Software

ceuadmin

See https://cambridge-ceu.github.io/csd3/systems/ceuadmin.html for additional information.

gcc

It is one of the critical software to use, e.g.,

module avail gcc
gcc --version

With module load gcc/8 we could compile this Timsort program.

#include <stdio.h>

#define MIN_RUN 32

// 插入排序算法
void insertionSort(int arr[], int left, int right) {
    for (int i = left + 1; i <= right; i++) {
        int key = arr[i];
        int j = i - 1;
        while (j >= left && arr[j] > key) {
            arr[j + 1] = arr[j];
            j--;
        }
        arr[j + 1] = key;
    }
}

// 归并函数
void merge(int arr[], int left, int mid, int right) {
    int len1 = mid - left + 1;
    int len2 = right - mid;
    int L[len1], R[len2];

    for (int i = 0; i < len1; i++)
        L[i] = arr[left + i];
    for (int j = 0; j < len2; j++)
        R[j] = arr[mid + 1 + j];

    int i = 0, j = 0, k = left;

    while (i < len1 && j < len2) {
        if (L[i] <= R[j])
            arr[k++] = L[i++];
        else
            arr[k++] = R[j++];
    }

    while (i < len1)
        arr[k++] = L[i++];
    while (j < len2)
        arr[k++] = R[j++];
}

// Timsort 算法
void timSort(int arr[], int n) {
    for (int i = 0; i < n; i += MIN_RUN)
        insertionSort(arr, i, (i + MIN_RUN - 1) < n ? (i + MIN_RUN - 1)
                      : (n - 1));

    for (int size = MIN_RUN; size < n; size *= 2) {
        for (int left = 0; left < n; left += 2 * size) {
            int mid = left + size - 1;
            int right = (left + 2 * size - 1) < (n - 1) ?
              (left + 2 * size - 1) : (n - 1);
            merge(arr, left, mid, right);
        }
    }
}

int main() {
    int arr[] = {12, 11, 13, 5, 6, 7};
    int n = sizeof(arr) / sizeof(arr[0]);
    printf("Original array: ");
    for (int i = 0; i < n; i++)
        printf("%d ", arr[i]);

    timSort(arr, n);

    printf("\nSorted array: ");
    for (int i = 0; i < n; i++)
        printf("%d ", arr[i]);
    return 0;
}

by gcc timsort.c -o timsort and timsort to get

Original array: 12 11 13 5 6 7
Sorted array: 5 6 7 11 12 13 14:40

gfortran

gfortran --version

ghc

The Glasgow Haskell Compiler is seen from module avail ghc, e.g.,

module load ghc/8.2.2
ghc --version

git

The popular git can be loaded,

git --help
git add --help

Go

It is avail from /usr/bin/go and also visiable from module avail go.

Java

module avail openjdk
java -version

Julia

The Julia compiler is visible from module avail julia, and by default it loads 1.6.2

module load gcc/9 julia
julia --version

Here is the "hello, world!" session,

               _
   _       _ _(_)_     |  Documentation: https://docs.julialang.org
  (_)     | (_) (_)    |
   _ _   _| |_  __ _   |  Type "?" for help, "]?" for Pkg help.
  | | | | | | |/ _` |  |
  | | |_| | | | (_| |  |  Version 1.6.2 (2021-07-14)
 _/ |\__'_|_|_|\__'_|  |
|__/                   |

julia> println("Hello World")
Hello World

julia>

libraOffice

Official website: https://www.libreoffice.org/

The executables (oocalc, ooffice, ooimpress, oomath, ooviewdoc, oowriter) are in the /usr/bin directory and can be conveniently called from the console, e.g.,

oowriter README.docx

to load the Word document.

matlab

Official website: https://www.mathworks.com/products/matlab.html.

module avail matlab
module load matlab/r2019b

followed by matlab.

MySQL

One could access databases elsewhere, e.g., at UCSC – see examples on VEP.
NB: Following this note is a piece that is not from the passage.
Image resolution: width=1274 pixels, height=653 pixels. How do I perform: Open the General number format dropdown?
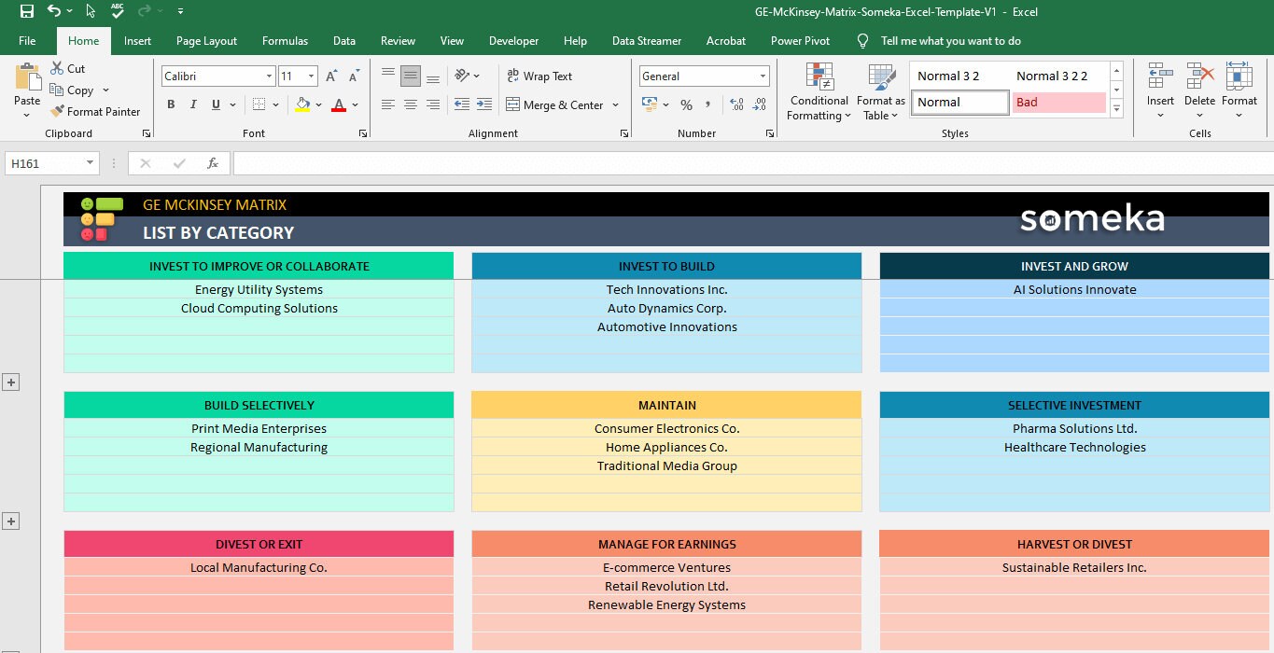pos(763,76)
There isn't any MySQL cluster running as a general service on CSD3. Do you believe your group has something running on a VM hosted on our network possibly? If you need a database for your work, running it in your own department and then allowing access to it from CSD3. Databases are not suitable candidates to run on a HPC cluster, the resource requirements are different and by definition they need to be running continuously whilst access is required, so wouldn't be run via SLURM for example.

pspp

Official website: https://www.gnu.org/software/pspp/

module load ceuadmin/pspp

with command-line tool pspp and a GUI counterpart psppire.

Python

Official website: https://www.python.org/.

This can be invoked from a CSD3 console via python and python3. Libraries can be installed via pip and pip3 (or equivalently python -m pip install and python3 -m pip install), e.g., the script

pip install mygene --user
pip install tensorflow --user
pip install keras --user
pip install jupyter --user

installs libraries at $HOME/.local. To install package to a specific directory, use the --target= (or --install-option="--prefix=$PREFIX_PATH") option and flag in PYTHONPATH environmental variable.

Recent version of packages such as fastapi-0.104.1 would complain about lack of setup.py but one can get around with pip install . which uses its pyproject.toml.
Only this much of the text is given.